U.S. Rep. David Rouzer is among those lauding President Trump for signing an executive order that could kill what critics contend was an Obama-era power grab regulating land use all the way down to the local level.

“The Waters of the United States rule would be a disaster for the farm families, small businesses, local governments, and any land owner in southeastern North Carolina,” Rouzer, a Republican representing the 7th Congressional District, told Carolina Journal.  

“I’m pleased the president took the first step necessary to nullify this burdensome regulation,” Rouzer said. “This is a big win for common sense and the American people.”

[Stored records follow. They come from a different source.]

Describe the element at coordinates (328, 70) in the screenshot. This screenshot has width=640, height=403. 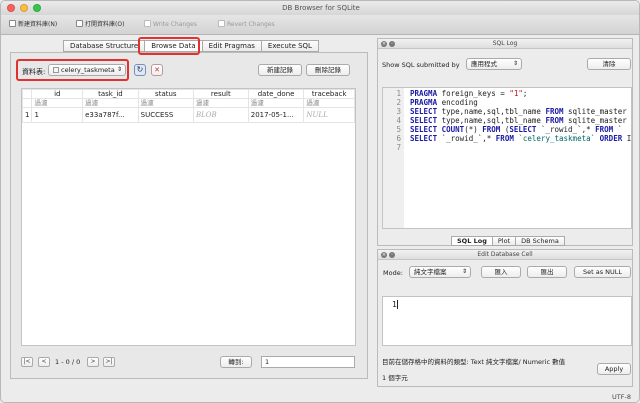
I see `delete-record-button: 刪除記錄` at that location.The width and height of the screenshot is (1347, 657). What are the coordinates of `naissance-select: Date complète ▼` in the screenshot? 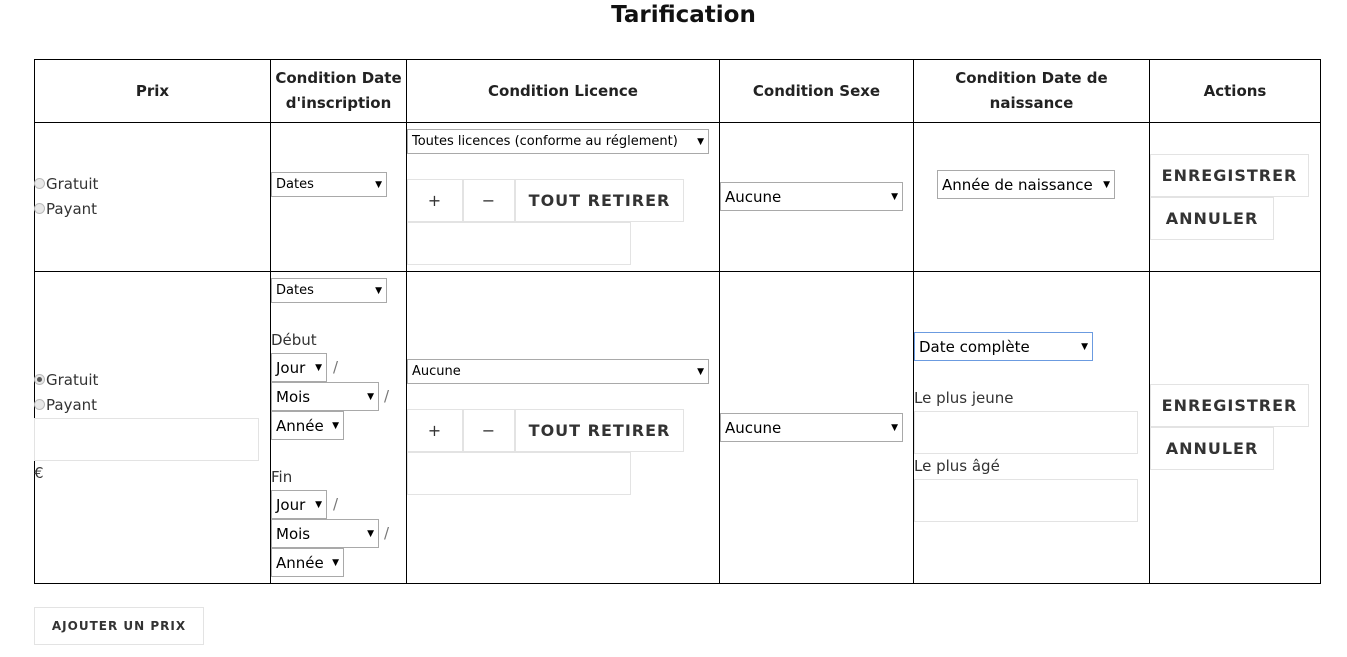 It's located at (1004, 346).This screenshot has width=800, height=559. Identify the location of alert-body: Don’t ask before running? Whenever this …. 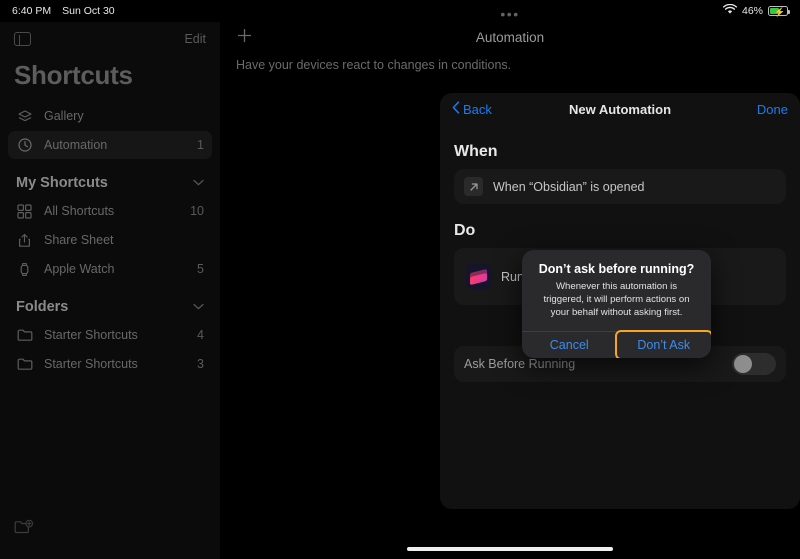
(616, 290).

Rouzer has been an outspoken critic of the Waters of the United States rule, or WOTUS, as it’s commonly called. He has been a sponsor of legislation to scrap it because of the federal overreach and the devastating economic consequences he said it would have on his district and other parts of North Carolina.

The rule would allow the EPA, under the Clean Water Act, to regulate inland “navigable waters” in a way that critics contend was never intended. EPA Administrator Scott Pruitt has said the rule “made puddles and dry creek beds across this country subject to the jurisdiction of Washington, D.C.,” a prospect some have likened to the federal government becoming a local zoning administrator.

Trump’s executive order directs the EPA to review then revise or rescind WOTUS, a process that could take years.

In his remarks from the Roosevelt Room of the White House on Tuesday, Trump called the rule “one of the worst examples of federal regulation, and it has truly run amok.” He said farmers, ranchers, and agricultural workers opposed it nationwide because, “It’s prohibiting them from being allowed to do what they’re supposed to be doing. It’s been a disaster.”

Trump called the rule “a massive power grab. The EPA’s regulators were putting people out of jobs by the hundreds of thousands, and regulations and permits started treating our wonderful small farmers and small businesses as if they were a major industrial polluter.”

He cited a case in Wyoming in which the EPA fined a rancher $37,000 a day “for digging a small watering hole for his cattle. His land. These abuses were, and are, why such incredible opposition to this rule from the hundreds of organizations took place in all 50 states.”

Daren Bakst, former director of legal and regulatory studies for the John Locke Foundation who now is a research fellow at the Heritage Foundation in Washington, D.C., did a question-and-answer session with Heritage’s Daily Signal news operation. Bakst talked about how WOTUS was, at essence, an attack on property rights.